Problem A:
Update the records in the stretch from the line containing "This screenshot has height=1334, width=750." through the line containing "[x=19, y=253]" by replacing "Mixer window" with "Mixer panel", changing nothing else, and return only those lines.

HIGH COURT OF SOLOMON ISLANDS


Case name:
Carey v Sumsum


Citation:



Date of decision:
6 November 2019


Parties:
Stephen Alan Carey v Ron Sumsum


Date of hearing:
24 July 2019


Court file number(s):
290 of 2011


Jurisdiction:
Civil


Place of delivery:



Judge(s):
Faukona PJ


On appeal from:



Order:
The Claim is hereby dismissed in its entirety
Costs incidental to this hearing be borne by the Claimant and payable to the Defendant


Representation:
Mr. M Pitakaka for the Claimant
Mrs L Ramo for the Defendant


Catchwords:



Words and phrases:



Legislation cited:
Civil Procedure Rule 2007, R17.74, 17.75
New Zealand Pocket Dictionary [3rd Edition 2005, Reprinted in 2012


Cases cited:
Plato Films v Spiedel [1961] AC 1090

IN THE HIGH COURT OF SOLOMON ISLANDS
CIVIL JURISDICTION


Civil Case No. 290 of 2011


STEPHEN ALAN CAREY
Claimant


V


RON SUMSUM
Defendant


Date of Final Submission: 24 July 2019
Date of Judgment: 6 November 2019


Mr. M Pitakaka for the Claimant
Mrs. L Ramo for the Defendant

JUDGMENT

Faukona, PJ: This is a defamation claim against the Defendant filed by the Claimant on 1st August 2011. The claim sought (a) damages for defamation including (b) compensation (c) aggravated, punitive, and exemplary damages to be assessed, (d) interest before and after judgment (c) costs and (e) interest on costs pursuant to Rules 17.74 and 17:75 of SI (Civil Procedure) Rules 2007.

  1. The Claimant alleged that the defamatory statements were contained in an e-mail sent by the Defendant and addressed to the Claimant on 24th March 2011. The e-mail was in a form of a letter and stated as thus; Dear Sir, Following up on our discussions, Solomon Airlines is preparing a second round of audits on your Henderson Airport Operations to continue the joint effort in improving OTP in relation to delays caused by South Pacific Oil limited. Solomon Airlines understands that we both will face challenges due to technical/systems failure, however it’s the interest or attitude by SPOL towards finding a solution that is most of concern to us.

AN EXAMPLE.

  1. As recent as yesterday your pump broke down whilst refueling our Islander (H4 – AA1) for 7:00 am ETD for Auki, both our engineering and operations staff made contact with your airport office to seek alternate plans in meeting our OTP requirements. The response we got was outright rude and most unhelpful.
  2. Mr. Steve Carey Capt. Aumanu that the pump would take approximately 1 hour to fix and Capt. Aumanu advised Gloria (Ops Supervisor). Gloria then called Mr. Carey’s and suggest to take 2 drums to the aircraft and we fuel by portable pumps as we do in the outer ports as this would minimize the delay. Mr. Care’s response was that this was not necessary as it would take the same time. Knowing that it normally takes 30 minutes to refuel by drum, Gloria further queried whether waiting for the pump fixing would really be the best option considering delay impact on our business. At this point Mr. Carey hung up the phone on Gloria. Gloria rung the same number but no one picked up the call. She then rang and asked to speak to Mr. Steve Carey as she wanted to know why he hung up the phone on Solomon Islands as your client. The local staff member simply passed on a message from Mr. Carey advising as that no alternate option, since, it was now not possible to go any further with finding better solutions to this, Solomon Airlines reluctantly waited and the Islander was fueled by SPOL at 8:14am and departure for Auki at 8:31am (1 hour and 31 minutes DELAY).

Problem B:
Repeat the stretch of the court judgment from "1. The Claimant" through "AN EXAMPLE." word for word.

Given records:
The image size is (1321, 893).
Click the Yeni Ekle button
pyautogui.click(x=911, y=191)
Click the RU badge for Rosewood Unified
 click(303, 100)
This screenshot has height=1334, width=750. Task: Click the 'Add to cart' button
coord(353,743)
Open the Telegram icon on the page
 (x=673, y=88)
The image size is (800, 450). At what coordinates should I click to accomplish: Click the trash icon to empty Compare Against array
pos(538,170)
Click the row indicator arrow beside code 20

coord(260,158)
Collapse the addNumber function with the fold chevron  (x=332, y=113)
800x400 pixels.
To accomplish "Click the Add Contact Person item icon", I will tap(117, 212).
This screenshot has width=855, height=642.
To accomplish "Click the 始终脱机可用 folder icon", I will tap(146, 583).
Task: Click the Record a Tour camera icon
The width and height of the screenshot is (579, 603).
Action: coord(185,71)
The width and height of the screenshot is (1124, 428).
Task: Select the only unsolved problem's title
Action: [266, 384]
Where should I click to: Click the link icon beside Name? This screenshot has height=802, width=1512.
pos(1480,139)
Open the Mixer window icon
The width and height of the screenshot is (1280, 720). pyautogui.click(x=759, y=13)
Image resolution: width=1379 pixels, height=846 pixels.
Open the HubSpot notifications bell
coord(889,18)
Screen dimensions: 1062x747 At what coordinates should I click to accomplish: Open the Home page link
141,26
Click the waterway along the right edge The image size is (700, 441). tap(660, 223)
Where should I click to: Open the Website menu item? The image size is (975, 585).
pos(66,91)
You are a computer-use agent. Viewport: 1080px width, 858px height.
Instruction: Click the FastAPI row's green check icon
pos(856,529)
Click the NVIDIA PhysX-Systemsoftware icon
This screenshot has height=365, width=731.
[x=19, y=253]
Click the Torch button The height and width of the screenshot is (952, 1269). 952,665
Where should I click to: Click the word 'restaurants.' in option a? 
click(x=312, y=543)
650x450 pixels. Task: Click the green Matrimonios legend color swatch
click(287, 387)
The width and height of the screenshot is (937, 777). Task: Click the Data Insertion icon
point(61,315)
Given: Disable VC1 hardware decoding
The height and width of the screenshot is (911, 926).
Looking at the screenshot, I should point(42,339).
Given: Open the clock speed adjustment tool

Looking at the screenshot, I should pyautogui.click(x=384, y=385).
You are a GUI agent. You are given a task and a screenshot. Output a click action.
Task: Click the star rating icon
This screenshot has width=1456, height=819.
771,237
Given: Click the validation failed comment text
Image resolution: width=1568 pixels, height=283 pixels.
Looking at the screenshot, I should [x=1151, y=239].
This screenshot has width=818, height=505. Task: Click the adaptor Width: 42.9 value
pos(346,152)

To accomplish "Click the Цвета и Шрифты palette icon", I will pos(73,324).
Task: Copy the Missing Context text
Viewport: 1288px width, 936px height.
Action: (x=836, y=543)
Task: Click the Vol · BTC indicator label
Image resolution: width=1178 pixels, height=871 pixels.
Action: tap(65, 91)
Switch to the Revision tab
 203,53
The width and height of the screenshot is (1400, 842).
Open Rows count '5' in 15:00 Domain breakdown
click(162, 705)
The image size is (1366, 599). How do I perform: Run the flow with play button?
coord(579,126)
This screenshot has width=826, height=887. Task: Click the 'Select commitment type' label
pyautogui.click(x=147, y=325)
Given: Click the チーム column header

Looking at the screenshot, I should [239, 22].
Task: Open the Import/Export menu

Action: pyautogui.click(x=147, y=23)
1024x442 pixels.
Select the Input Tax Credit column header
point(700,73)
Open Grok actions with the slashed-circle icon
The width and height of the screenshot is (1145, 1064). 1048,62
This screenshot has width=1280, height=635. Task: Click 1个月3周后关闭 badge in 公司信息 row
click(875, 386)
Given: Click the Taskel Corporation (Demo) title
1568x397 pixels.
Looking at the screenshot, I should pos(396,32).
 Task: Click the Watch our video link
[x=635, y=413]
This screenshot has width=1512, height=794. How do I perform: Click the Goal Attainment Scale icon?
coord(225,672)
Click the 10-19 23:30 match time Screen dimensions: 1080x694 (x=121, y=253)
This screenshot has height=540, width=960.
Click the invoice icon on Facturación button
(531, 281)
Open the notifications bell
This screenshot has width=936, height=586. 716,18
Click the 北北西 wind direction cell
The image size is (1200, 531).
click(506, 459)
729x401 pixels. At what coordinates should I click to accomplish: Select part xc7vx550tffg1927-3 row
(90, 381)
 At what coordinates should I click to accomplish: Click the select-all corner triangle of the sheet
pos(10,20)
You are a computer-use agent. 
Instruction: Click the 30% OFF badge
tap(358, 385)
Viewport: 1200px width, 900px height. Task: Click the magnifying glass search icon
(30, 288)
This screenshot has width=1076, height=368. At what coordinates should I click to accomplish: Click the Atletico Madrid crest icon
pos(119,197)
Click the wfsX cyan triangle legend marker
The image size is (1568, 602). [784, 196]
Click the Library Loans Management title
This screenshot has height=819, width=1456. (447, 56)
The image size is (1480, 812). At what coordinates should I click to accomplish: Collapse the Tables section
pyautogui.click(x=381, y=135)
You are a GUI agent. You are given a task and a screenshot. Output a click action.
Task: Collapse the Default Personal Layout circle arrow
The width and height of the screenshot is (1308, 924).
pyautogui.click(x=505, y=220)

Written solution A:
This screenshot has height=1334, width=750. Task: Click the 'Add to cart' button
coord(353,743)
Open the Telegram icon on the page
 (x=673, y=88)
The image size is (800, 450). At what coordinates should I click to accomplish: Click the trash icon to empty Compare Against array
pos(538,170)
Click the row indicator arrow beside code 20

coord(260,158)
Collapse the addNumber function with the fold chevron  (x=332, y=113)
800x400 pixels.
To accomplish "Click the Add Contact Person item icon", I will tap(117, 212).
This screenshot has width=855, height=642.
To accomplish "Click the 始终脱机可用 folder icon", I will tap(146, 583).
Task: Click the Record a Tour camera icon
The width and height of the screenshot is (579, 603).
Action: coord(185,71)
The width and height of the screenshot is (1124, 428).
Task: Select the only unsolved problem's title
Action: [266, 384]
Where should I click to: Click the link icon beside Name? This screenshot has height=802, width=1512.
pos(1480,139)
Open the Mixer panel icon
The width and height of the screenshot is (1280, 720). pyautogui.click(x=759, y=13)
Image resolution: width=1379 pixels, height=846 pixels.
Open the HubSpot notifications bell
coord(889,18)
Screen dimensions: 1062x747 At what coordinates should I click to accomplish: Open the Home page link
141,26
Click the waterway along the right edge The image size is (700, 441). tap(660, 223)
Where should I click to: Open the Website menu item? The image size is (975, 585).
pos(66,91)
You are a computer-use agent. Viewport: 1080px width, 858px height.
Instruction: Click the FastAPI row's green check icon
pos(856,529)
Click the NVIDIA PhysX-Systemsoftware icon
This screenshot has height=365, width=731.
[x=19, y=253]

Written solution B:
1. The Claimant alleged that the defamatory statements were contained in an e-mail sent by the Defendant and addressed to the Claimant on 24th March 2011. The e-mail was in a form of a letter and stated as thus; Dear Sir, Following up on our discussions, Solomon Airlines is preparing a second round of audits on your Henderson Airport Operations to continue the joint effort in improving OTP in relation to delays caused by South Pacific Oil limited. Solomon Airlines understands that we both will face challenges due to technical/systems failure, however it’s the interest or attitude by SPOL towards finding a solution that is most of concern to us.

AN EXAMPLE.